• [GOAL]: Show each line in the material below that contains the string "button".

• [MATERIAL]:

= = =

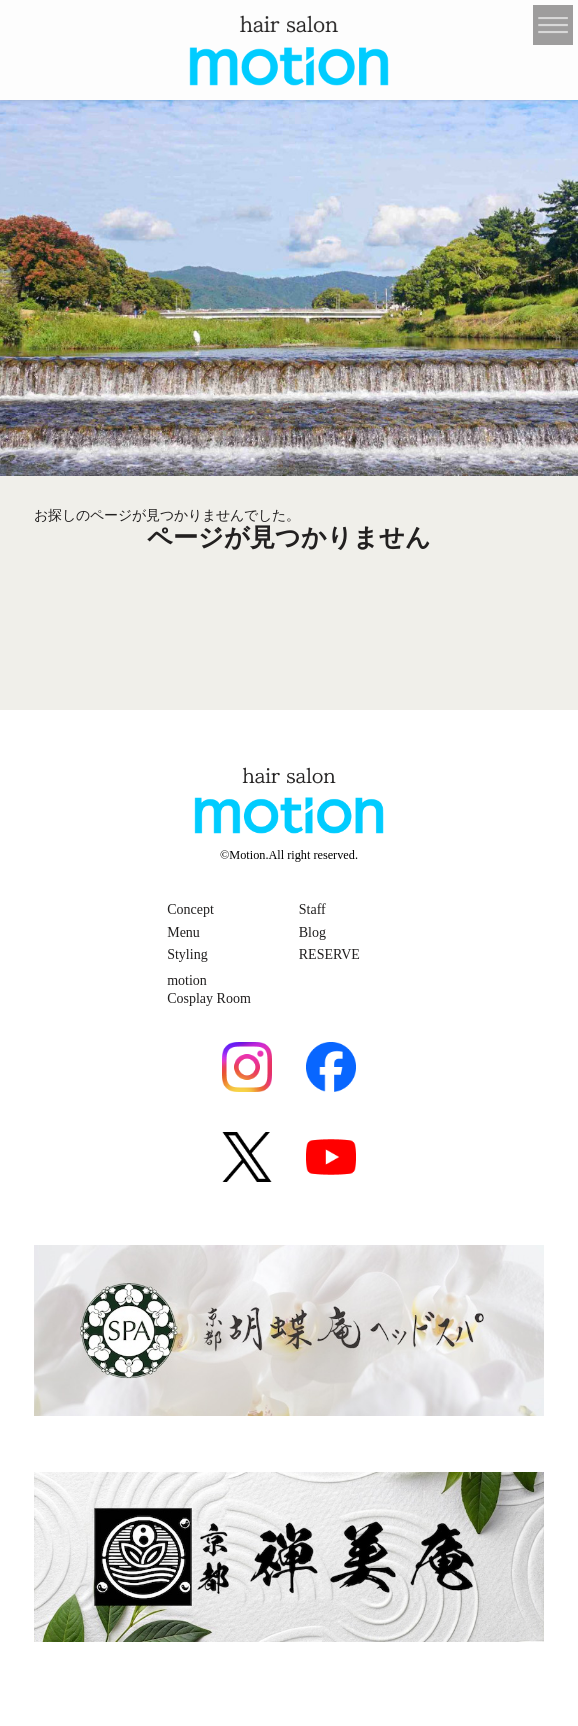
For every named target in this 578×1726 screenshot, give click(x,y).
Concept (190, 909)
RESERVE (329, 954)
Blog (312, 932)
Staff (312, 909)
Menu (183, 932)
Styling (187, 954)
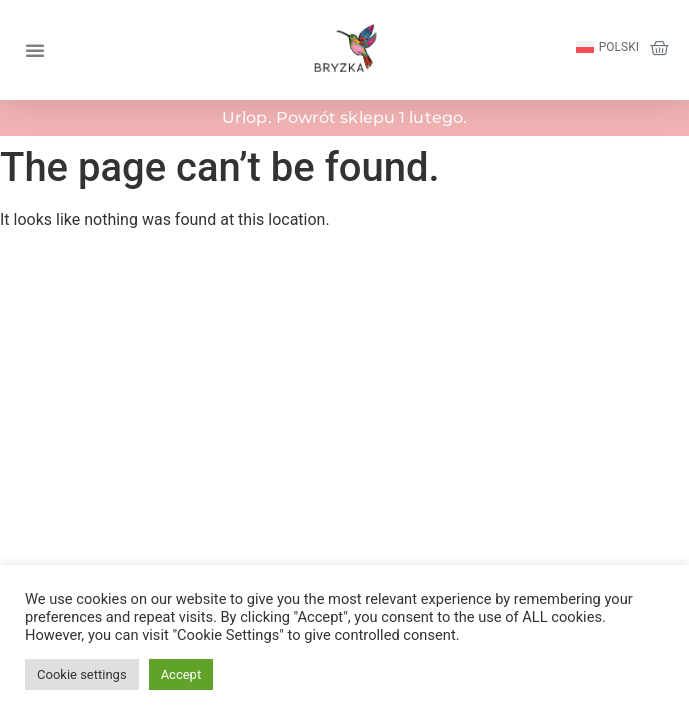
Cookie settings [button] (82, 674)
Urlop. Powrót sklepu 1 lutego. (344, 117)
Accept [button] (181, 674)
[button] (35, 50)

= = =

• [WORKED SOLUTION]:
Cookie settings [button] (82, 674)
Accept [button] (181, 674)
[button] (35, 50)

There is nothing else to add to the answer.